What you will do -
Beginning with the line containing "Instruction: Increase Qtde with the up arrow" and going on through the line containing "Task: Click the 답글 reply link", the lines below are to be returned exactly, pictures excluded and nothing added.

Provided information -

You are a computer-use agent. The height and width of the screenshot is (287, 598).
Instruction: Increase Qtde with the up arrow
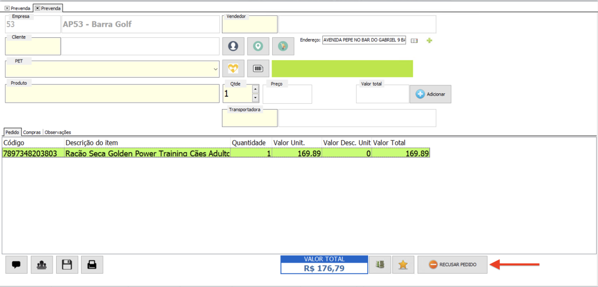click(255, 89)
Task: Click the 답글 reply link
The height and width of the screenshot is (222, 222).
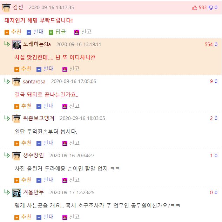Action: pos(61,32)
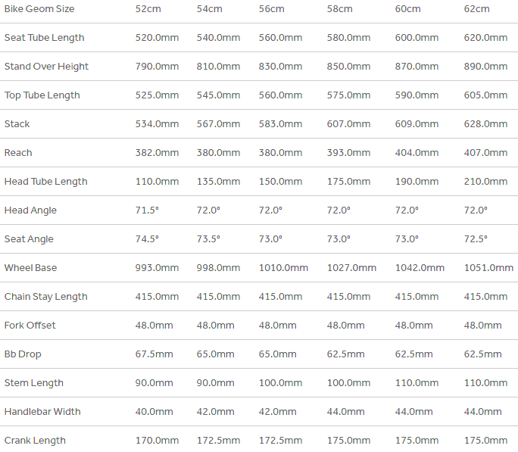Click the 404.0mm reach value
Image resolution: width=518 pixels, height=452 pixels.
[x=417, y=153]

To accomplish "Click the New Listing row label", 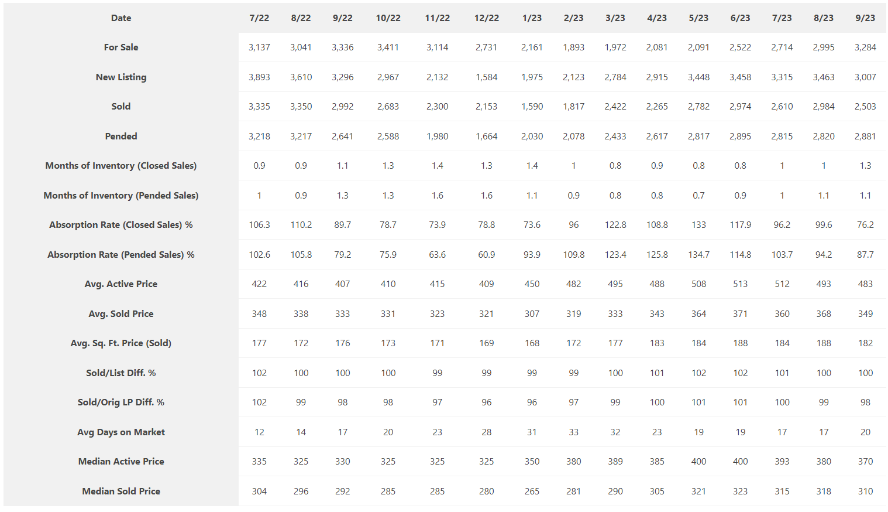I will [121, 77].
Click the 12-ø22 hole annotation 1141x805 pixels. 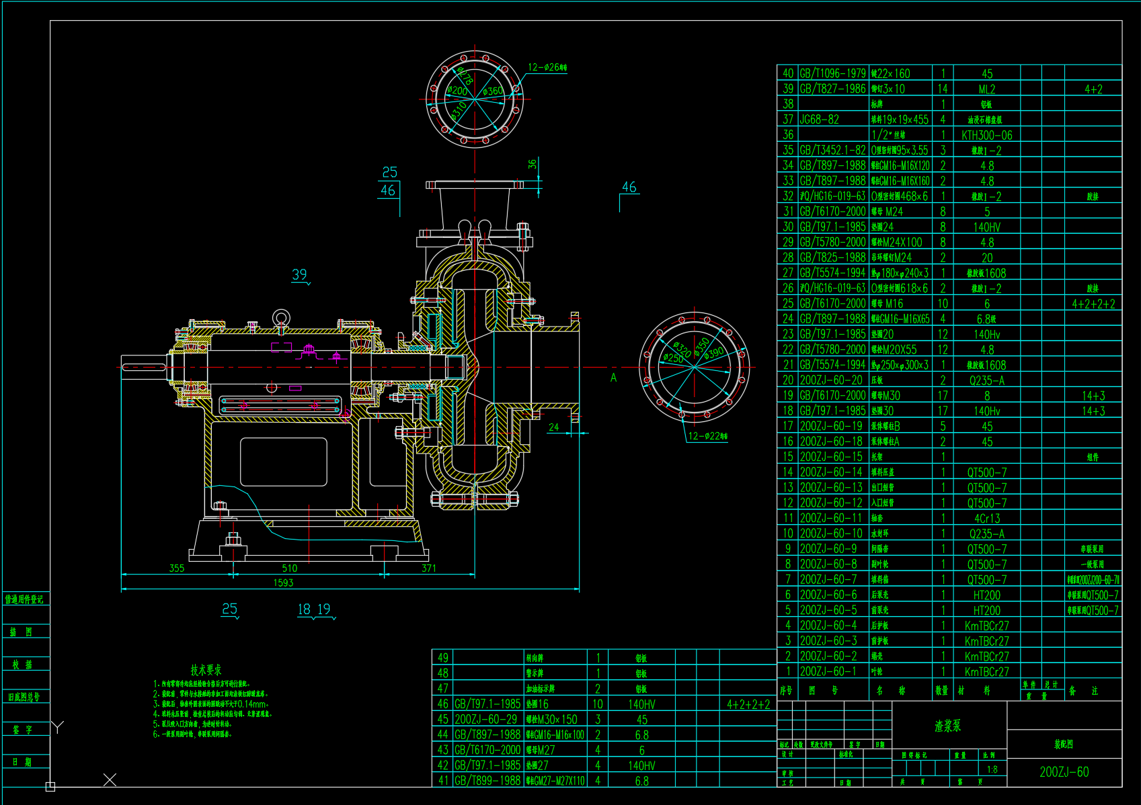(x=707, y=436)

Answer to this task -
Instruction: Increase Qtde with the up arrow
click(255, 89)
Task: Click the 답글 reply link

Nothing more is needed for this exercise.